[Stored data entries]
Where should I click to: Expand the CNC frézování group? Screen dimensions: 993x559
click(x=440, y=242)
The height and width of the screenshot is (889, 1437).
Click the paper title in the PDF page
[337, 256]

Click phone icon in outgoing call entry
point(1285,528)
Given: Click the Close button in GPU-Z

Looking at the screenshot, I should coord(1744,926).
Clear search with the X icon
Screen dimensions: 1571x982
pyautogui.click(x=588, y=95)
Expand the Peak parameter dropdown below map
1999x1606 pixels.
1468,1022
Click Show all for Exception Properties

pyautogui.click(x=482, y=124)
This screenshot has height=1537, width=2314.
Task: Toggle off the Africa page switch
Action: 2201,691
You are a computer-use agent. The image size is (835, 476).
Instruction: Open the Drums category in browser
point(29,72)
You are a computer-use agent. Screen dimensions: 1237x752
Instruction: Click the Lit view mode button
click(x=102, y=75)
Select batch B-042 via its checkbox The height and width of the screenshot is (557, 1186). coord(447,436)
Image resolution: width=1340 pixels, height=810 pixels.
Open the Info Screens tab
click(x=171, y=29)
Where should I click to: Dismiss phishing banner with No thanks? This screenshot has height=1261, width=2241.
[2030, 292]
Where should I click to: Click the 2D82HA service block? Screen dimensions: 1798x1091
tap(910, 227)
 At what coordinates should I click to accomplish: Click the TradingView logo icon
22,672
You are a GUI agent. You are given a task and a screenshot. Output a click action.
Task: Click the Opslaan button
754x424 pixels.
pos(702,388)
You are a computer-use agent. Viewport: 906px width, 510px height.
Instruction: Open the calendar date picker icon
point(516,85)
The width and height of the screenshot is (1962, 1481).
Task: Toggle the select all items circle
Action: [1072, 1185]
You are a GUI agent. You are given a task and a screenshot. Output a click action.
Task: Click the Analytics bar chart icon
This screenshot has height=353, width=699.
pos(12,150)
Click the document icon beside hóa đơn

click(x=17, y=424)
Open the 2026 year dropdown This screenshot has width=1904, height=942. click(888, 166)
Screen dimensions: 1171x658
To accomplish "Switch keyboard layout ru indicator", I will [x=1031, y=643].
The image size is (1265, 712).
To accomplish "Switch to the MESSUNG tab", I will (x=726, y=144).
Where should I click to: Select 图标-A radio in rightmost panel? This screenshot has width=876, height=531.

### REQUIRED WORK
Go through the data and retype all of it exactly.

### TASK OUTPUT
Where should I click to: Expand the CNC frézování group? Screen dimensions: 993x559
click(x=440, y=242)
The height and width of the screenshot is (889, 1437).
Click the paper title in the PDF page
[337, 256]

Click phone icon in outgoing call entry
point(1285,528)
Given: Click the Close button in GPU-Z

Looking at the screenshot, I should coord(1744,926).
Clear search with the X icon
Screen dimensions: 1571x982
pyautogui.click(x=588, y=95)
Expand the Peak parameter dropdown below map
1999x1606 pixels.
1468,1022
Click Show all for Exception Properties

pyautogui.click(x=482, y=124)
This screenshot has height=1537, width=2314.
Task: Toggle off the Africa page switch
Action: 2201,691
You are a computer-use agent. The image size is (835, 476).
Instruction: Open the Drums category in browser
point(29,72)
You are a computer-use agent. Screen dimensions: 1237x752
Instruction: Click the Lit view mode button
click(x=102, y=75)
Select batch B-042 via its checkbox The height and width of the screenshot is (557, 1186). coord(447,436)
Image resolution: width=1340 pixels, height=810 pixels.
Open the Info Screens tab
click(x=171, y=29)
Where should I click to: Dismiss phishing banner with No thanks? This screenshot has height=1261, width=2241.
[2030, 292]
Where should I click to: Click the 2D82HA service block? Screen dimensions: 1798x1091
tap(910, 227)
 At what coordinates should I click to accomplish: Click the TradingView logo icon
22,672
You are a GUI agent. You are given a task and a screenshot. Output a click action.
Task: Click the Opslaan button
754x424 pixels.
pos(702,388)
You are a computer-use agent. Viewport: 906px width, 510px height.
Instruction: Open the calendar date picker icon
point(516,85)
The width and height of the screenshot is (1962, 1481).
Task: Toggle the select all items circle
Action: [1072, 1185]
You are a GUI agent. You are given a task and a screenshot. Output a click action.
Task: Click the Analytics bar chart icon
This screenshot has height=353, width=699.
pos(12,150)
Click the document icon beside hóa đơn

click(x=17, y=424)
Open the 2026 year dropdown This screenshot has width=1904, height=942. click(888, 166)
Screen dimensions: 1171x658
To accomplish "Switch keyboard layout ru indicator", I will [x=1031, y=643].
The image size is (1265, 712).
To accomplish "Switch to the MESSUNG tab", I will (x=726, y=144).
Where should I click to: Select 图标-A radio in rightmost panel? This screenshot has width=876, height=531.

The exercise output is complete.